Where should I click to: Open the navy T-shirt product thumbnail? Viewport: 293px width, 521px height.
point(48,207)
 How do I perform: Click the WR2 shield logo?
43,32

════════

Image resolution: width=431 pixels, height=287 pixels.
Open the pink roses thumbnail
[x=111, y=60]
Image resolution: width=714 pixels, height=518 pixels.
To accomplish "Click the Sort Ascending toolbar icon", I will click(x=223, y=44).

════════

Count the lines of the material above that contain the word "Image", then give only that count.

2